Технику эту я, слава Тебe, Господи, знаю хорошо: восемнадцать лeтъ я отъ этой техники выкручивался и, судя по тому, что я сейчасъ не на томъ свeтe, а въ Финляндiи -- выкручивался не плохо. Технику эту я считаю нехитрой техникой, техникой расчитанной на ротозeевъ. Или -- что еще обиднeе -- техникой, расчитанной на нашихъ великолeпныхъ подпольщиковъ: возьмется за эту работу русскiй офицеръ, человeкъ смeлый, какъ смерть, человeкъ, готовый идти на любую пытку -- а вотъ выпьетъ -- и прорвется... И -- кончено...
Словомъ -- техника работы ГПУ -- техника нехитрая... Молодецъ противъ овецъ... То, что мы оказались овцами, -- это не дeлаетъ особой чести ни намъ, ни ГПУ... Въ порядкe изученiя этой техники -- много литровъ водки выпилъ я со всякими чекистами, всe они и хвастались, и плакали. Хвастались всемогуществомъ ГПУ и плакали, что имъ самимъ отъ этого всемогущества нeтъ никакого житья... Нужно быть справедливымъ и къ врагу: жизнь средняго работника ГПУ -- это страшная вещь, это жизнь пана Твардовскаго, который продалъ свою душу чорту. Но чортъ {455} пана Твардовскаго хоть чeмъ-то платилъ оному пану при его жизни. ГПУ, въ сущности, ничего не платитъ при жизни, а документъ о продажe души все время тычетъ въ носъ... Я понимаю, что это звучитъ нeсколько фантастически и малоправдоподобно, но въ двухъ случаяхъ моей жизни мнe удалось выручить изъ работы въ ГПУ двухъ коммунистовъ -- одинъ изъ нихъ работалъ въ ГПУ десять лeтъ... Нeтъ, технику работы ГПУ я зналъ хорошо... Но въ эти дни, передъ побeгомъ, все мое знанiе заслонялось внeлогичной, нелeпой, подсознательной тревогой...
Насколько я могу вспомнить -- я ни о чемъ, кромe побeга, не думалъ.

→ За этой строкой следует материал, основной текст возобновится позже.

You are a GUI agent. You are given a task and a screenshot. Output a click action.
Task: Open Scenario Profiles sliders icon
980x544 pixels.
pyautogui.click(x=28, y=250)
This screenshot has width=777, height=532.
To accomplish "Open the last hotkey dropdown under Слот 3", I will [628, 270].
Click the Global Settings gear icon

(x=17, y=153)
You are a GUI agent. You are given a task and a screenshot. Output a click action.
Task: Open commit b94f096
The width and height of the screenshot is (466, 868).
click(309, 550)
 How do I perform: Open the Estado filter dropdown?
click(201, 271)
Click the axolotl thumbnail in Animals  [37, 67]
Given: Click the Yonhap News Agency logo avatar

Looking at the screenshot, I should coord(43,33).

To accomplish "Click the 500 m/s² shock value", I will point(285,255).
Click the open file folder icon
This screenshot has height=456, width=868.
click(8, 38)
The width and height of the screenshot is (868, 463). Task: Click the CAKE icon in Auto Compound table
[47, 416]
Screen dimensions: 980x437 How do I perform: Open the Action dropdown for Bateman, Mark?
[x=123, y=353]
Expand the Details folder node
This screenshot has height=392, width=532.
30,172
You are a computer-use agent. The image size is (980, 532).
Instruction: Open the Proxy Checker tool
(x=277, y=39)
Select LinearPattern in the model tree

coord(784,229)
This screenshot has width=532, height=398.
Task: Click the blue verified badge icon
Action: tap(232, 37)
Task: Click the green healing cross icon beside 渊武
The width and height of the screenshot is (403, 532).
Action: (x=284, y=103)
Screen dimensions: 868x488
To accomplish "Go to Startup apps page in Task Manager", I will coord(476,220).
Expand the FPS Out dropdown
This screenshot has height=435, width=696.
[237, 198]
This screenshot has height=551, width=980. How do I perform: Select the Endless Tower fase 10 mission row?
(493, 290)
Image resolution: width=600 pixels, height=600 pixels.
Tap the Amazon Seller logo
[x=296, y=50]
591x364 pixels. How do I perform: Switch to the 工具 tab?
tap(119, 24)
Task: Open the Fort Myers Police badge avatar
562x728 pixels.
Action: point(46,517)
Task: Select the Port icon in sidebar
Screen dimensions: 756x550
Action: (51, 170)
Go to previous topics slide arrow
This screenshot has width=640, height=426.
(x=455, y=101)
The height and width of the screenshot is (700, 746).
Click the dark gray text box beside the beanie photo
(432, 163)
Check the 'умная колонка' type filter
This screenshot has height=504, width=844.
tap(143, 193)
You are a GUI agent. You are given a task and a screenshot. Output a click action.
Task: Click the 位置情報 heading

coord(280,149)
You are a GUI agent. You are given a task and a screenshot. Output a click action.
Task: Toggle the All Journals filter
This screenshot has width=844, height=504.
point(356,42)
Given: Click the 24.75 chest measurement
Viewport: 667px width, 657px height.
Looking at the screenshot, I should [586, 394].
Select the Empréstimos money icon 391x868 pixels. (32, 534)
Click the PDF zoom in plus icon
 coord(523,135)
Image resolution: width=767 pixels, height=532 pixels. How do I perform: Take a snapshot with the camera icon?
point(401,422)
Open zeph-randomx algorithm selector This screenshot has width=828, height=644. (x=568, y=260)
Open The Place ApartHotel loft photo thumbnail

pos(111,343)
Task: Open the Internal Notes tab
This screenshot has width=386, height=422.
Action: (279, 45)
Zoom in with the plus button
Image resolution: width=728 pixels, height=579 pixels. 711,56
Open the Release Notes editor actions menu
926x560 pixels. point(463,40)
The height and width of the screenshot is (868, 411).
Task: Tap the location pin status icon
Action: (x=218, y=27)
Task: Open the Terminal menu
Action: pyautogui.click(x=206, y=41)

Вeроятно, Юра -- тоже. Но ни онъ, ни я о побeгe не говорили ни слова. Валялись въ травe у рeчки, грeлись на солнышкe, читали Вудворта. Юра былъ настроенъ весьма по майнридовски и всякими окольными путями старался дать мнe понять, какъ будетъ великолeпно, когда мы, наконецъ, очутимся въ лeсу... Въ эти послeднiе лагерные мeсяцы Юра катался, какъ сыръ въ маслe, завелъ дружную компанiю вичкинскихъ ребятъ, рeзался съ ними въ шахматы и волейболъ, тренировался въ плаваньи, собирался ставить новый русскiй рекордъ на сто метровъ, eлъ за троихъ и на голыхъ доскахъ нашихъ наръ засыпалъ, какъ убитый... И отъ юности своей, и отъ солнца, и отъ прочаго, что въ человeческой жизни уже неповторимо, какъ-то сказалъ мнe:
– - А знаешь, Ва, въ сущности, не такъ плохо жить и въ лагерe...
Мы лежали на травкe за рeчкой Кумсой -- послe купанья, послe маленькой потасовки, подъ яркимъ iюльскимъ небомъ... Я оторвался отъ книги и посмотрeлъ на Юру. Къ моему удивленiю, онъ даже не сконфузился -- слишкомъ у него "силушка по жилочкамъ переливалась". Я спросилъ: а кто еще живетъ въ лагерe такъ, какъ мы съ тобой живемъ? Юра согласился: никто. Даже и Успенскiй такъ не живетъ... Успенскiй работаетъ, какъ волъ, а мы ничего не дeлаемъ.